(Excerpt provided)

★ ★ ★ ★

Living easy, livin' free
Season ticket, on a one - way ride
Asking nothing, leave me be
Taking everything in my stride
Don't need reason, don't need rhyme
Ain't nothing I would rather do
Going down, party time
My friends are gonna be there too
I'm on the highway to hell
Highway to hell
I'm on the highway to hell
Highway to hell...
AC/DC- HIGHWAY TO HELL
For me, Uni was officially over by Thursday (woohoo!)
But the fight is far from over. Sometimes, I feel so tired (Don't we all)- all I want to do is jump in a car a go on a road trip, It's just you and the roads, the maps tell you where to go and you pray to God you get there. Sweet and Easy!
I'm trying to convince myself that I can make it through, but it is easier said than done. I want to study, put all my energy and effort into my units, but I look at what I have to do and I get put off by it.
I had a heart to heart with my mom just the other night. She asked me how my studies were going. I couldn't pretend anymore. I told her I was in the 'danger zone' for law. My grades are hovering at the 50% mark. Anything drastic can send me in to a comfortable pass or even a blissful credit. On the other hand, it could send me to the abyss deeper than any person can go or dare to.
The truth was there, the bare naked truth- I'M F*CKED
I don't want to waste amymore time and money, I want to progess, I want to be able independent. Right now, I'm looking at my peers and they are actually progressing, going somewhere. I don't want to be that person who's stuck- forever at that same spot.
My mom knows that I desire or lust, if you must say, for the medical field. My mom said that she spoke to Dr Lam (My pediatrician- yes I still get jabs from her)- and her advice was for me to finish my degree and when I'm done, to head to the US.
So many things went through my mind at the same time that I can't possibly write every single thought this instant. There was hope- a light at the end of the longest tunnel in my life. But realisation of reality hit me like a crack on the head. Think about finances, we aren't exactly billionaires. Think about my familiy and friends, hello! another time zone!
Truth: I am afraid, of starting something that I have no competancy to finish. I mean look! It's Med! It's not like commerce or mass comm, Med's almost like a priesthood, you learn it, live it, breathe it. Even if you had all the money in the world, there is no point if you do not have results to earn that qualification. It's called Meritocracy. I realise that I have been frustrated at myself, since the end of semester one last year. (You guys know what happened) I know I need to have the confidence, I need to find it, I need to be my gangho self again, a risk-taker- but HOW? I don't even know where to begin.
I thank God that Big Jo started this blog, this is healthy ranting. Now, I'm going to concentrate on studying for my exams. I have not given up yet, I'm looking at the rails that I am hanging on to and looking at the violent lapping waves a loooooong way down. Only when I have totally given up, will I then let go and get ready to die in shame.

★ ★ ★ ★

(Exercise details) Copy the blog post word for word, starting with "So many things" and going on through "another time zone!".

(Excerpted data)
★ ★ ★ ★

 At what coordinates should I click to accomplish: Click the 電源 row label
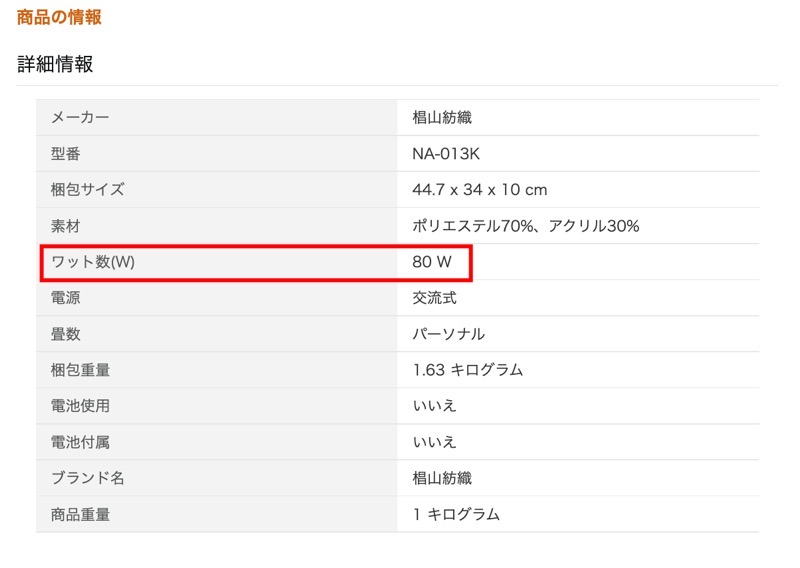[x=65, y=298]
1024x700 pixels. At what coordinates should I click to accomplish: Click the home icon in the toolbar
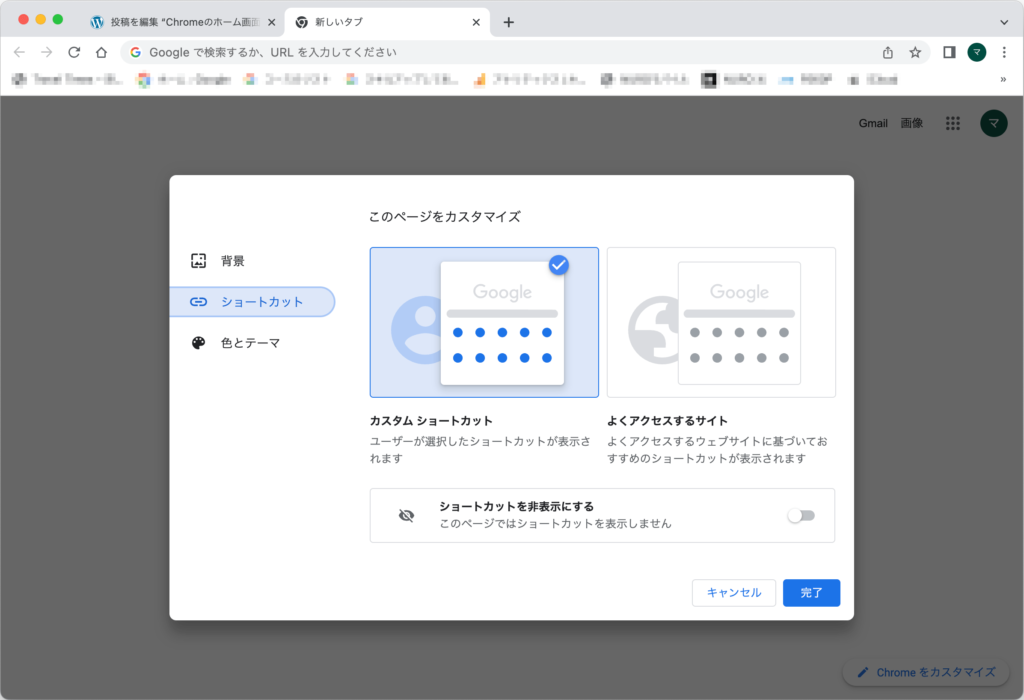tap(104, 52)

★ ★ ★ ★

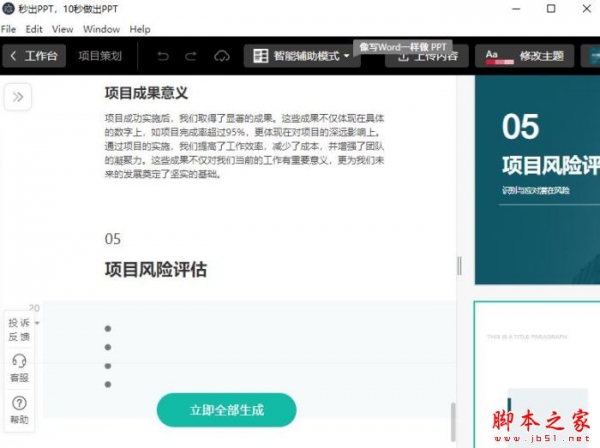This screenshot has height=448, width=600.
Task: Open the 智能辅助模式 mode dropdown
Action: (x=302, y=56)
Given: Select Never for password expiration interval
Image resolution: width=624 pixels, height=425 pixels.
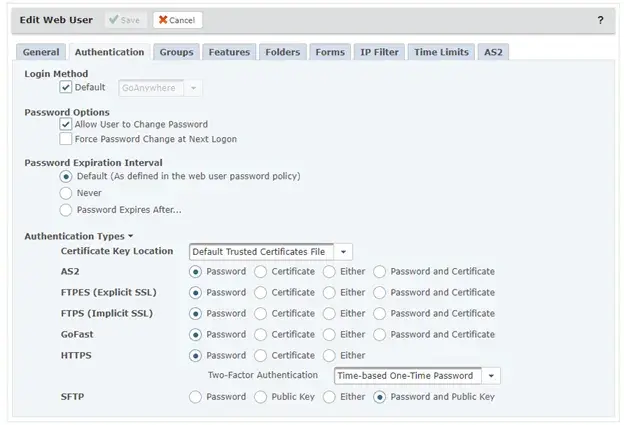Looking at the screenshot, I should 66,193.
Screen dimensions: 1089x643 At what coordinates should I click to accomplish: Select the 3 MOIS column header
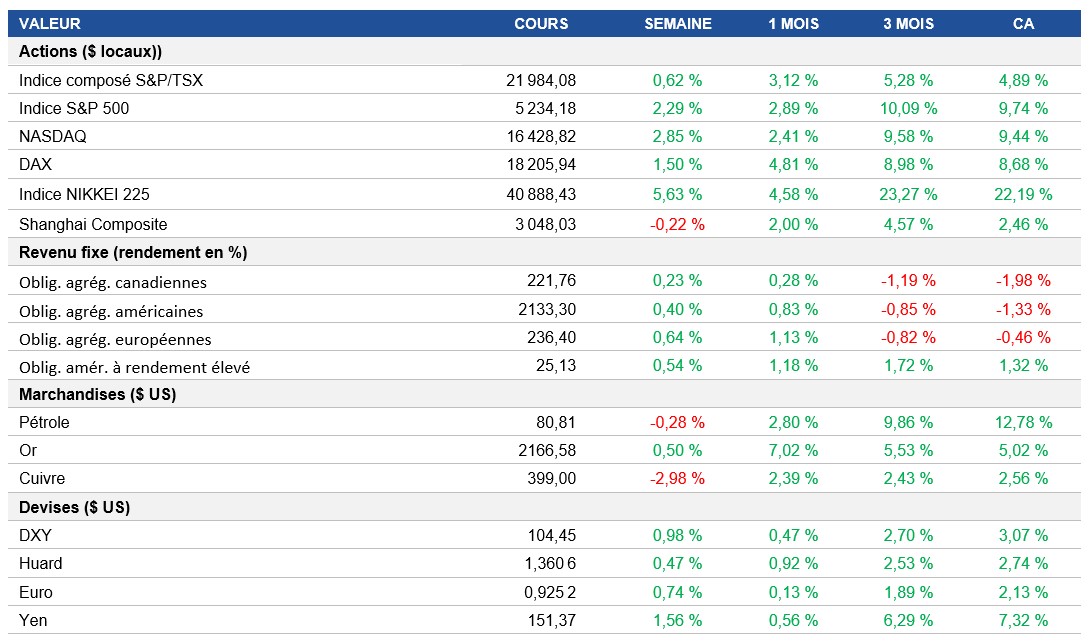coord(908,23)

★ ★ ★ ★

(Finished exercise)
So many things went through my mind at the same time that I can't possibly write every single thought this instant. There was hope- a light at the end of the longest tunnel in my life. But realisation of reality hit me like a crack on the head. Think about finances, we aren't exactly billionaires. Think about my familiy and friends, hello! another time zone!